Oxymatrine possibly inhibits differentiation and maturation of oligodendrocytes in the remyelination of the toxin-induced demyelination animal model.

Multiple sclerosis (MS) is characterized by demyelination. In demyelinated MS lesions, the recruitment, differentiation, and maturation of oligodendrocyte progenitor cells (OPCs) into oligodendrocytes (OLGs) are inhibited, leading to remyelination failure. Promoting OLG differentiation and maturation has emerged as a promising strategy for enhancing remyelination in MS. Here, we investigated whether Oxymatrine (OMT), a pharmacologically active compound derived from the traditional Chinese herb Sophora flavescens, regulates OLG differentiation and maturation, and remyelination. In this study, OMT was applied to OLG cultures in vitro and injected into the corpus callosum of a toxin-induced demyelination rat model in vivo. Our results showed that OMT potentially inhibited OLG maturation in vitro.
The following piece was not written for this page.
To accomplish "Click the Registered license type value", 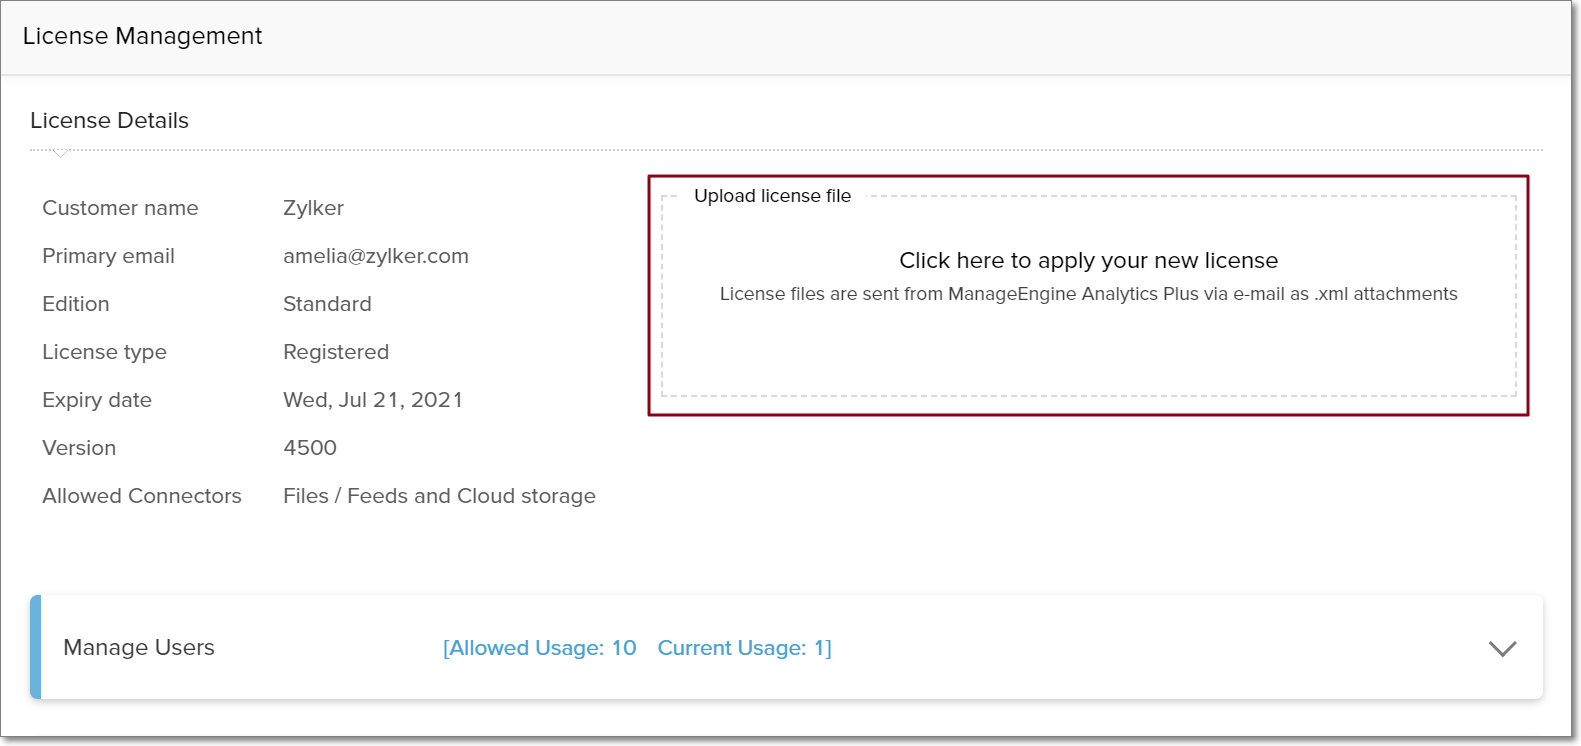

Furthermore, in the demyelination model, remyelination was possibly impaired, and OLG maturation was likely suppressed by OMT, which possibly is due to OMT-induced apoptosis in OLGs. Although OMT possibly impairs remyelination in this model, the exploration of Chinese herbal compounds for MS therapy remains a novel and promising field for future interventions. These findings underscore the complexity of herbal pharmacology and suggest that compounds like OMT may exert dualistic effects on neurodegeneration depending on disease stage, cellular targets, or microenvironmental cues, warranting cautious translational exploration.